И если и было что–то, чем он мог бы объяснить свое внезапное решение отправиться в путешествие, то это было желание увидеть берега Эгеи, ступить на песок, по которому ступали герои древних легенд, увидеть окутанный облаками Олимп, чтобы однажды вечером раздутый ветром огонек первой звездочки показался свечой в деснице поднимающегося к вершине древнегреческого бога, из–под сандалий которого осыпаются камешки.
Радовала его и мысль, что он будет бродить в музеях среди мраморных изваяний, на которых оставил свой след Резец Праксителя, будет рассматривать глиняные сосуды, стираясь различить в их очертаниях следы прикосновений тех рук, что посылали корабли к берегам Трои или за бурные моря к далекому острову Итака.
А больше всего его радовало то, что с ним поедет женщина, о которой пойдет речь на последующих страницах нашего повествования.
И раньше, бывало, он замечал особую перемену в своем настроении, когда ему случалось путешествовать с близким человеком. Но то были короткие поездки в родные места осенью, во время сбора винограда, или зимой когда дым паровоза нестерпимо ел глаза и синицы клевали домашние колбаски, сушившиеся под навесами станционных будок. Он сидел у окна вагона, разговаривал со своим спутником, радуясь телегам с лиловой свеклой, рядом с которыми бежали собаки, лаявшие вслед поезду, и понимал по лицу друга, по мягкому тону его голоса и прикрытым от слепящего снежного блеска глазам — в них мелькает отражение телеграфных столбов, — что тот разделяет его радость.

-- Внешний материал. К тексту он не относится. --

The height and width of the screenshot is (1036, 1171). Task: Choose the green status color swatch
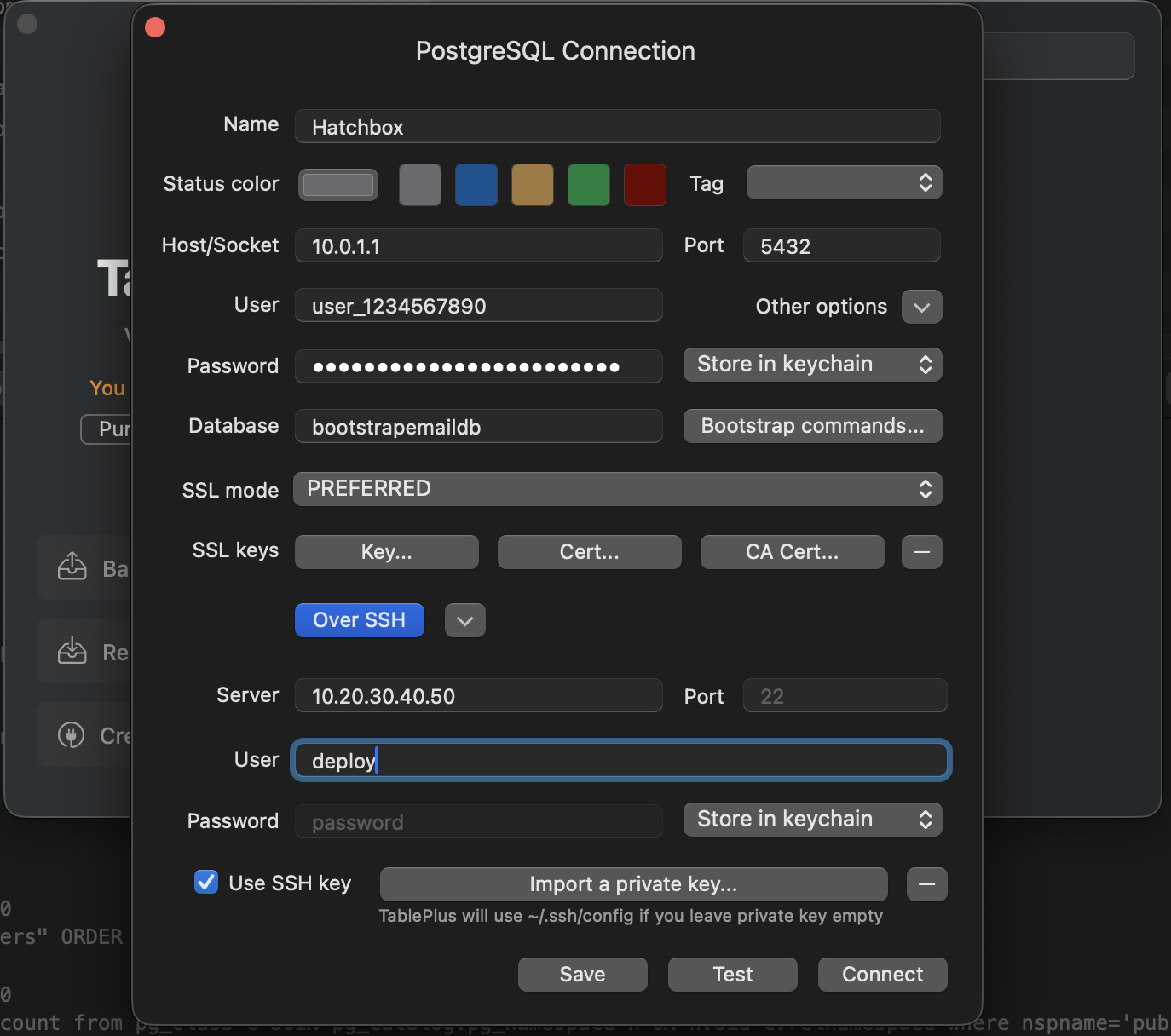click(589, 186)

Подобное чувство охватывало его и в концертных залах, и на выставках.
Он не знал, устроены ли так же и другие люди, но он мог целиком насладиться мелодией или картиной, только поделившись своими впечатлениями с другим человеком. Иначе он ощущал пустоту между собой и тем, что его окружало.
Он был замкнутым человеком, предпочитал мечту осуществленному желанию и находил особую радость в ожидании и предвкушении того, что произойдет.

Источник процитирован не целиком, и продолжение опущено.